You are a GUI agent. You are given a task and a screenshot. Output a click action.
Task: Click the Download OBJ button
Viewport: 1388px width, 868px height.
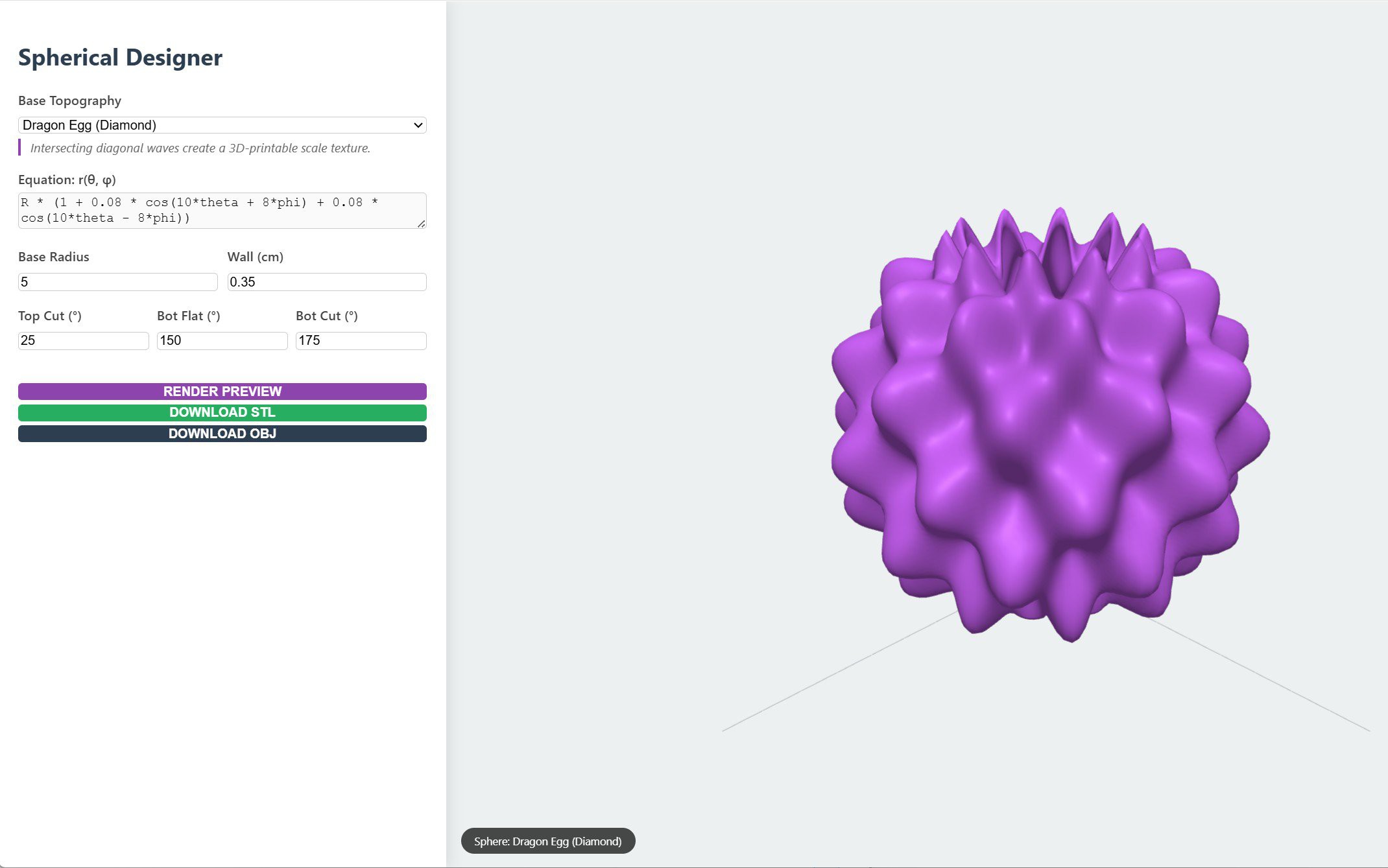coord(222,434)
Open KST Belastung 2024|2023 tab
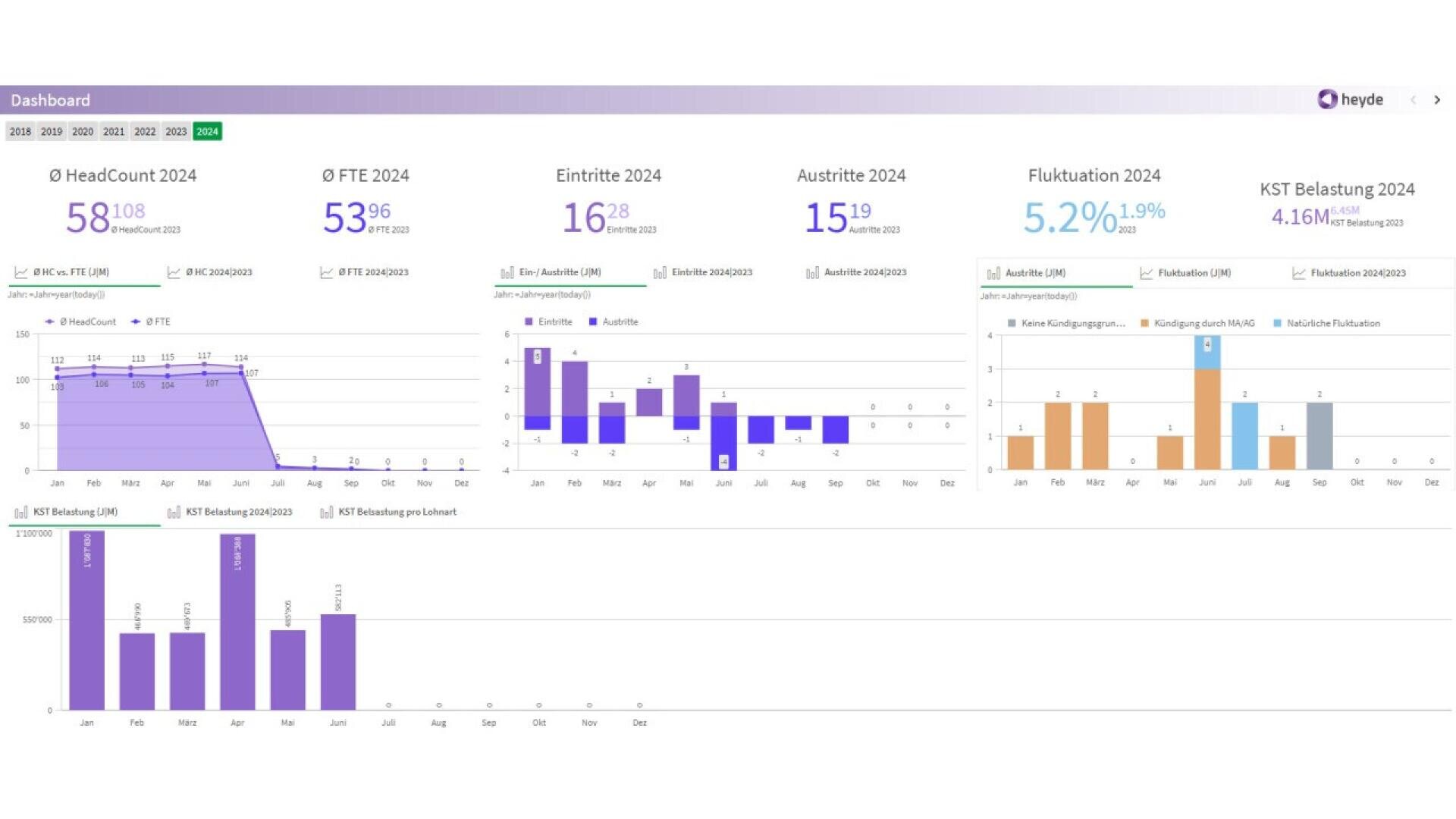The width and height of the screenshot is (1456, 819). coord(238,512)
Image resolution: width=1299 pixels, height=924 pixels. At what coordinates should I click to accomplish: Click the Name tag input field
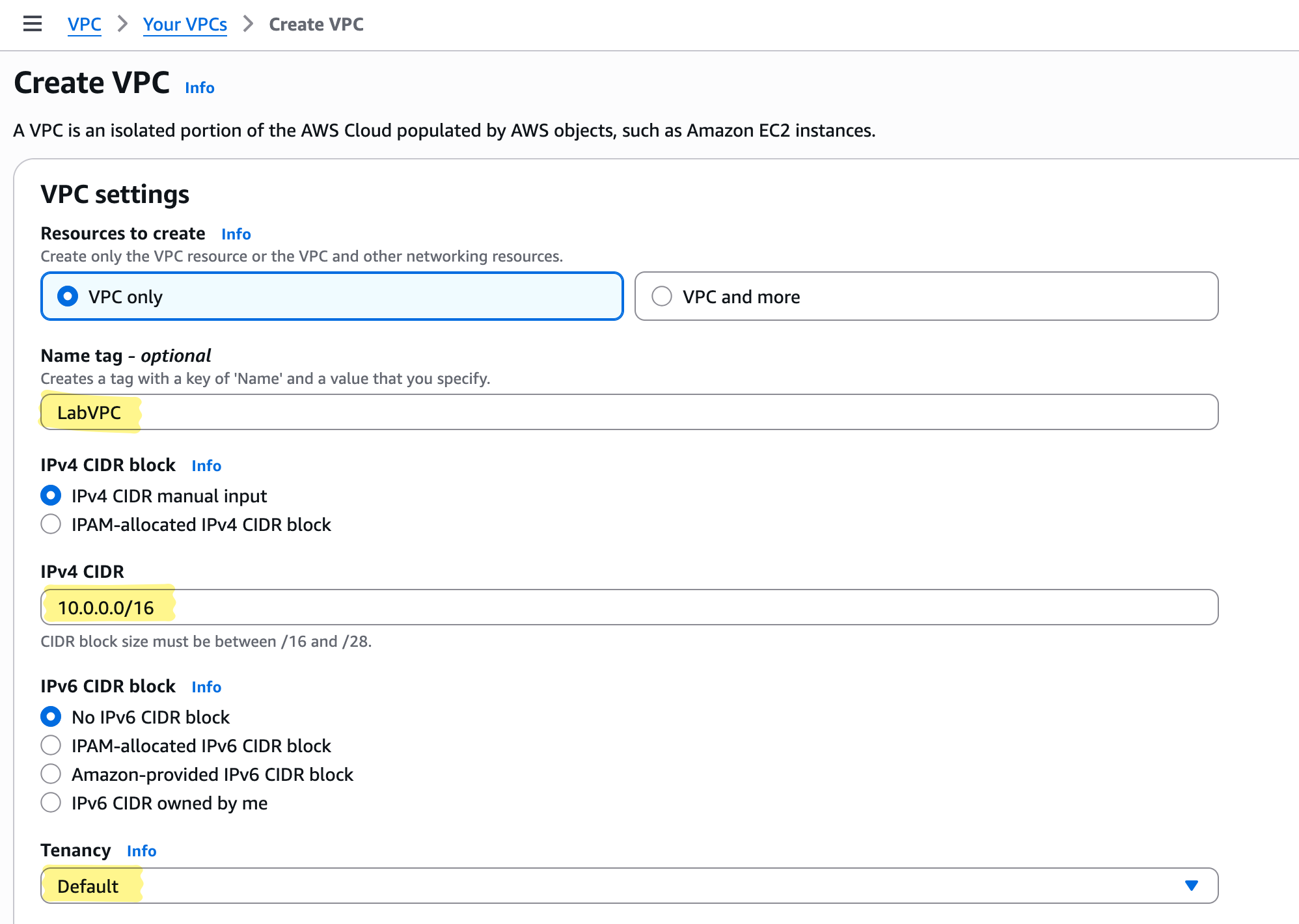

Task item:
Set down the material above exactly as it reads, but not its pictures.

Result:
You are a GUI agent. You are given a task and a screenshot. Output a click action.
Task: Click the Download OBJ button
Viewport: 1388px width, 868px height.
coord(222,434)
Open KST Belastung 2024|2023 tab
The width and height of the screenshot is (1456, 819). coord(238,512)
Image resolution: width=1299 pixels, height=924 pixels. At what coordinates should I click to accomplish: Click the Name tag input field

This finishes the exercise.